Getting started on that process architecture

 In my previous posting I effectively started a sequence on the Riva method for building a process architecture for your organisation. I stressed that the central purpose of the process architecture is to tell us what processes we need in order to be in the business we are in. (By the bye, this makes it a very useful approach for getting started when you have an entirely new organisation do an entirely new job – it’s hard to know where to start without something like a Riva process architecture.)

In my book Business Process Management – A Rigorous Approach­ ­­I introduced a couple of useful characters: a Tutor and Pupil. They had some valuable discussions next to the water-cooler and it feels like a good moment to bring them back onto the stage. I’ll pass the baton to them . . .

Pupil: Well, I know you like to be both economical and clear in your use of terms so I should point out that you’ve already used two words without saying what you mean by them: organisation and business. I’ve heard you talking about ‘the business of the organisation’, and ‘the organisation doing its business’, and ‘the organisation being in business to . . .’ – just what do these mean?

Tutor: When I talk about an ‘organisation’ don’t assume I’m only talking about some corporate identity such as Venice Consulting, or the Ministry of Defence, or a department in the Ministry of Defence, or a particular bank, or a scout troop, or a church hall committee. Those certainly count as organisations, but an organisation can also be any grouping of people and/or corporate bodies. How about a service company and its clients, a manufacturing company and its immediate suppliers, or a manufacturing company and its entire supply chain? Or a police force, or a police force and the justice system together, or the justice system and the social welfare system together.

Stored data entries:

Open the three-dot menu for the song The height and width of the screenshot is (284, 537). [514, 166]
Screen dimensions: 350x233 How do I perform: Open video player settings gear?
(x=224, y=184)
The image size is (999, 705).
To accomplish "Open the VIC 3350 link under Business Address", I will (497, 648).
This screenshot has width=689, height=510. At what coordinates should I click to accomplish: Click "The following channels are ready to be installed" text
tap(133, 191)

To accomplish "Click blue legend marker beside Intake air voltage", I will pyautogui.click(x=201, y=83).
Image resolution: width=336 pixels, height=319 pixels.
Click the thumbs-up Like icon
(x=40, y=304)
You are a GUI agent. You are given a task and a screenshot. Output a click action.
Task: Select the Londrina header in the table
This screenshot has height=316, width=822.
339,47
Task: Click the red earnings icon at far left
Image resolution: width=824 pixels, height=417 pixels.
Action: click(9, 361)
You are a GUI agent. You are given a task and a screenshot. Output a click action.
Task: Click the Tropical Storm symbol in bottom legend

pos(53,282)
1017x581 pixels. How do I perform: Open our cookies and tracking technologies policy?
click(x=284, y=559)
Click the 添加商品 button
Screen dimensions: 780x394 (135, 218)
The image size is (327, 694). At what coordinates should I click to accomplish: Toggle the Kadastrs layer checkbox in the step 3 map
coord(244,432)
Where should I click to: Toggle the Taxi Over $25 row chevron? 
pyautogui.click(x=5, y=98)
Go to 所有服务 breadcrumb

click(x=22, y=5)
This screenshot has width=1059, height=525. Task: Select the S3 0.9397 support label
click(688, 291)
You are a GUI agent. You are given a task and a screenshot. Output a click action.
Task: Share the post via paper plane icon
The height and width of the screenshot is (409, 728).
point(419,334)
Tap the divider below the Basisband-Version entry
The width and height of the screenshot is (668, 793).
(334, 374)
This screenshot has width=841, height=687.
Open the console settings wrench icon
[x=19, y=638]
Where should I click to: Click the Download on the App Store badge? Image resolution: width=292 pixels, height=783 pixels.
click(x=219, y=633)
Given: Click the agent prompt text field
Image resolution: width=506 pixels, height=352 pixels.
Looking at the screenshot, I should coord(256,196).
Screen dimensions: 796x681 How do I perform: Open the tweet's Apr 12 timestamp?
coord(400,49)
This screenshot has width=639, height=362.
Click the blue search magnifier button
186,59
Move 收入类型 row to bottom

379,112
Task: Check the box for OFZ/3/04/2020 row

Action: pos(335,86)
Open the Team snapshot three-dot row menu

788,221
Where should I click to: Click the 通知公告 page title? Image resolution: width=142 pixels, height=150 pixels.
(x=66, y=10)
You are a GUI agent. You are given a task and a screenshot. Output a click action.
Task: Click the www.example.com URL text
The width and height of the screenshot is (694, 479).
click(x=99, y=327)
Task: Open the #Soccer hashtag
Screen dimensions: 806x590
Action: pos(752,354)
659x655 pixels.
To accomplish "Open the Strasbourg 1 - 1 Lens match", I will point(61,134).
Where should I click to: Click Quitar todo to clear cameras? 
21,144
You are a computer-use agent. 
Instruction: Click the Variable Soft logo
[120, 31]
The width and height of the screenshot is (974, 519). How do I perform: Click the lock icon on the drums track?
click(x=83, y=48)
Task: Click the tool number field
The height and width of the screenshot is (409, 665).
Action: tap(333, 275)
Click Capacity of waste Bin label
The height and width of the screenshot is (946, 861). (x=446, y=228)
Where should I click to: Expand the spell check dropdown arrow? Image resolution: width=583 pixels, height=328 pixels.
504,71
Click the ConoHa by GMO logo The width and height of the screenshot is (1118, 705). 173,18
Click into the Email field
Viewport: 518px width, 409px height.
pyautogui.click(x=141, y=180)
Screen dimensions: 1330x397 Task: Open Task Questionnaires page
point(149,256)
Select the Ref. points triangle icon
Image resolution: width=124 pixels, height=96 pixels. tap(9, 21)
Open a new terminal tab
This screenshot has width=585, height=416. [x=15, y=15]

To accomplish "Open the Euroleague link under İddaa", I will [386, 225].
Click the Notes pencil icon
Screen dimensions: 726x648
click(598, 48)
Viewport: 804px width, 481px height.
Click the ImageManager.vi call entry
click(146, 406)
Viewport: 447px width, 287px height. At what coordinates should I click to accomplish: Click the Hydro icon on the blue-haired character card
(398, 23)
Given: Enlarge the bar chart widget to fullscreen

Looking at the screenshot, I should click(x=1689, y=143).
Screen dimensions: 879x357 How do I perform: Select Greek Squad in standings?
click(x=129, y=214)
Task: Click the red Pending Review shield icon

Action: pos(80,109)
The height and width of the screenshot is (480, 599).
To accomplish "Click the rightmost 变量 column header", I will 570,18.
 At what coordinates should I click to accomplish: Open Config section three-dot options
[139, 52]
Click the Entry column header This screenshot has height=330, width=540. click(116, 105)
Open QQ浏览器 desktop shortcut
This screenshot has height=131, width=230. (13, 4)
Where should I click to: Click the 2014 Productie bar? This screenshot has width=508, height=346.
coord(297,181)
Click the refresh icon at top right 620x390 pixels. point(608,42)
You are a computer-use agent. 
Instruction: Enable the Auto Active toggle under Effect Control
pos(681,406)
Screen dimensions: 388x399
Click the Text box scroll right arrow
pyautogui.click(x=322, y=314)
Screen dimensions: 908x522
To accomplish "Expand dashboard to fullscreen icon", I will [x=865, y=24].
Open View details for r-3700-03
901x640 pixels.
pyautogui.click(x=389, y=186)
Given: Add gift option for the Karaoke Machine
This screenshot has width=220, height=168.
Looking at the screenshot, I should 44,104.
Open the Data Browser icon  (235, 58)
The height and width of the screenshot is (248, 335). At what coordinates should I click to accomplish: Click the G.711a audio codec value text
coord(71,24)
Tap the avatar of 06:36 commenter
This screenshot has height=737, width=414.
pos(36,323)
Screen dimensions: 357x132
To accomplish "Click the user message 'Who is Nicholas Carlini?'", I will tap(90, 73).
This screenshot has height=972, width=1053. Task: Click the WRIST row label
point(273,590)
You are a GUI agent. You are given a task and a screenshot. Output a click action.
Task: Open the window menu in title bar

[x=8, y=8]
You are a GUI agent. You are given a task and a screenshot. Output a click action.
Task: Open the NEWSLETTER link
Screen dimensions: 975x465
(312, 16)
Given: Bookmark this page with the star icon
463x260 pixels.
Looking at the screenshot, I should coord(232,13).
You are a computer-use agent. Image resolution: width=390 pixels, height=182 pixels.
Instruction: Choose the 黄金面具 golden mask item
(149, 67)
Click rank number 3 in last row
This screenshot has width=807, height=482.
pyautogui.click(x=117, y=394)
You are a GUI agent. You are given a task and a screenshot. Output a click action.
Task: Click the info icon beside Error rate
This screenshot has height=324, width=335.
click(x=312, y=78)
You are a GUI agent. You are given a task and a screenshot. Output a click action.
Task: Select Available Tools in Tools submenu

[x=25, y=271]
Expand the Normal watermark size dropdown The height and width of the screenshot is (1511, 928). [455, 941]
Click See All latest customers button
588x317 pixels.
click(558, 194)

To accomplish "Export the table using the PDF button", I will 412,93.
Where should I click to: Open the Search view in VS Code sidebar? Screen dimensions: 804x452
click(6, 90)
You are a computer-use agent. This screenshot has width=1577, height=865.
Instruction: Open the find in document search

## [The problem]
In the post on process architecture, swap "process architecture" for "process map" and give the passage from "In my previous" up to and including "Riva process architecture.)". The records have no connection to the text.

## [Solved exercise]
In my previous posting I effectively started a sequence on the Riva method for building a process map for your organisation. I stressed that the central purpose of the process map is to tell us what processes we need in order to be in the business we are in. (By the bye, this makes it a very useful approach for getting started when you have an entirely new organisation do an entirely new job – it’s hard to know where to start without something like a Riva process map.)